HOW TO COMPLETE THIS TASK:
Output only how many lines below contain "computer".

■ ■ ■

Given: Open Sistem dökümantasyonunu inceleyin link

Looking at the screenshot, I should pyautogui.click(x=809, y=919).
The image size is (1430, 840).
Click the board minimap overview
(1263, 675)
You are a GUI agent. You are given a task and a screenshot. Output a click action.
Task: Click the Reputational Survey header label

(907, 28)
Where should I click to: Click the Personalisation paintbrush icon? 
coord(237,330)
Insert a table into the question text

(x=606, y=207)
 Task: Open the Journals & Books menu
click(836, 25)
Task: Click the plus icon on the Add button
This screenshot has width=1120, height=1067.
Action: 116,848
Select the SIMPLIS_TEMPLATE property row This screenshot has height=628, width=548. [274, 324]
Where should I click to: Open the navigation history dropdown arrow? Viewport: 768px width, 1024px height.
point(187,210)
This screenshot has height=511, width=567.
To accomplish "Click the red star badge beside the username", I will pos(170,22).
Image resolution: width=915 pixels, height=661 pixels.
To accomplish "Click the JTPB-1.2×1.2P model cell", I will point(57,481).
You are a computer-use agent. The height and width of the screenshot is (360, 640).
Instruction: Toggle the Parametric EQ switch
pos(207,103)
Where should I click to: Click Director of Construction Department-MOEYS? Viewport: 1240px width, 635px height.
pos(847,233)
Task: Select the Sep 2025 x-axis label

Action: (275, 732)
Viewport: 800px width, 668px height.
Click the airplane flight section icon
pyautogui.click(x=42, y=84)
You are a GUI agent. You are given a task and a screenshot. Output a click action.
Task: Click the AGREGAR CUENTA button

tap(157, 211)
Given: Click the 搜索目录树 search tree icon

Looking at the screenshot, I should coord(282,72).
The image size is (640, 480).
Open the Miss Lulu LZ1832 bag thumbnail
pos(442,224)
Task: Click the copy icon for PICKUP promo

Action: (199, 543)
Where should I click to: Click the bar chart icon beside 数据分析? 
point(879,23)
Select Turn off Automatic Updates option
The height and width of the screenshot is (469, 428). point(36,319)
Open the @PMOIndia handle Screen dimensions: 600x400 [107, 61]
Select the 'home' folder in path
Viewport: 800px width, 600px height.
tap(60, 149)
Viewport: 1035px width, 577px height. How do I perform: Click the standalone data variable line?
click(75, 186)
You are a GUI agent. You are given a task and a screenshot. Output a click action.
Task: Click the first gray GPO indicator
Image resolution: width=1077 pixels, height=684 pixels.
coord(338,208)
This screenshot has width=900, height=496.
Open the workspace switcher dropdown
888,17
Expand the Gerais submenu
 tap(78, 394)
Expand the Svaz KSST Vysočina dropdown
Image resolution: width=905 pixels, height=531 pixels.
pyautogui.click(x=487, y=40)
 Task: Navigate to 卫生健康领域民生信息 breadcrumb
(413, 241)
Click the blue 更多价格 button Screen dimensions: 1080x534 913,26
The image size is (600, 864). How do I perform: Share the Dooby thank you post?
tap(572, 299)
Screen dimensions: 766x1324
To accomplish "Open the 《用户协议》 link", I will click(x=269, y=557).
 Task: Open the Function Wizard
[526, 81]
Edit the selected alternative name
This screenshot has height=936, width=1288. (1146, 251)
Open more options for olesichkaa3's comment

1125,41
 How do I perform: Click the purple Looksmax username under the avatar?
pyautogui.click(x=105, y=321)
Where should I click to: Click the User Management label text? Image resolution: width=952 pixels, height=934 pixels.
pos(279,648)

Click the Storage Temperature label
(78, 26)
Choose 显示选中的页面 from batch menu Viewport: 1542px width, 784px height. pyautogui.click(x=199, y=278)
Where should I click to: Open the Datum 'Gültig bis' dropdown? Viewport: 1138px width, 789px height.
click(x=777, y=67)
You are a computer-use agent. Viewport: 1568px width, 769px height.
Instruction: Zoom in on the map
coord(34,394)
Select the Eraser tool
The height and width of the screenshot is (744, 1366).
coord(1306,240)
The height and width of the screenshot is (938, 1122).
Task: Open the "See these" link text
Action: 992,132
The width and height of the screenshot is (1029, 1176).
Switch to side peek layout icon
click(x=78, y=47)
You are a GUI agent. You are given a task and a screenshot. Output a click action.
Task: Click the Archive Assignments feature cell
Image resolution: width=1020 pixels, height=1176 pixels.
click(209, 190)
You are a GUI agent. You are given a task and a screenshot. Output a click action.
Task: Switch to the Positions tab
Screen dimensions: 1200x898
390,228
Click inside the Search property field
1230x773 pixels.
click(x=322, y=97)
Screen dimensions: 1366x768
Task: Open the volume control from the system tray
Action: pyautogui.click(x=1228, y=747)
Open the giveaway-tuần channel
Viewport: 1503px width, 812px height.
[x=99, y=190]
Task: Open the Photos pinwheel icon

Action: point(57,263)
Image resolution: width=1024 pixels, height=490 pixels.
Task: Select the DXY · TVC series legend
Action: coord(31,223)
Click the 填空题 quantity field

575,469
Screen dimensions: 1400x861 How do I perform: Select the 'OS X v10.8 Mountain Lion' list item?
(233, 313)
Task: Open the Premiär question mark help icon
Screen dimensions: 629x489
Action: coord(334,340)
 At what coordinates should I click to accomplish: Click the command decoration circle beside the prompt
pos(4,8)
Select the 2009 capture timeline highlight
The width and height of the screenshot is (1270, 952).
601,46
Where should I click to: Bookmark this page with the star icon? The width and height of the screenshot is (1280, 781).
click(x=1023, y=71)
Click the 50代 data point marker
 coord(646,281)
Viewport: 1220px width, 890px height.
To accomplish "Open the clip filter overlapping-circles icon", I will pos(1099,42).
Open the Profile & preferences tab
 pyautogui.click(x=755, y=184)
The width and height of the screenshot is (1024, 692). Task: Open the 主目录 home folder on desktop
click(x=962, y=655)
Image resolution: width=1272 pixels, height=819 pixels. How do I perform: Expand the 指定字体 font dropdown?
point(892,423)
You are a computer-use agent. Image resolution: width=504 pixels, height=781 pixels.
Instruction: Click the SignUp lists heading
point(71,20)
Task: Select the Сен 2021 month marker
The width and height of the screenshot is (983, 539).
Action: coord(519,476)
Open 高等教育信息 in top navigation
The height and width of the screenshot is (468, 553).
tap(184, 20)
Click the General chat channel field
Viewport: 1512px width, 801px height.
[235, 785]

■ ■ ■

THE COMPLETED TASK:
3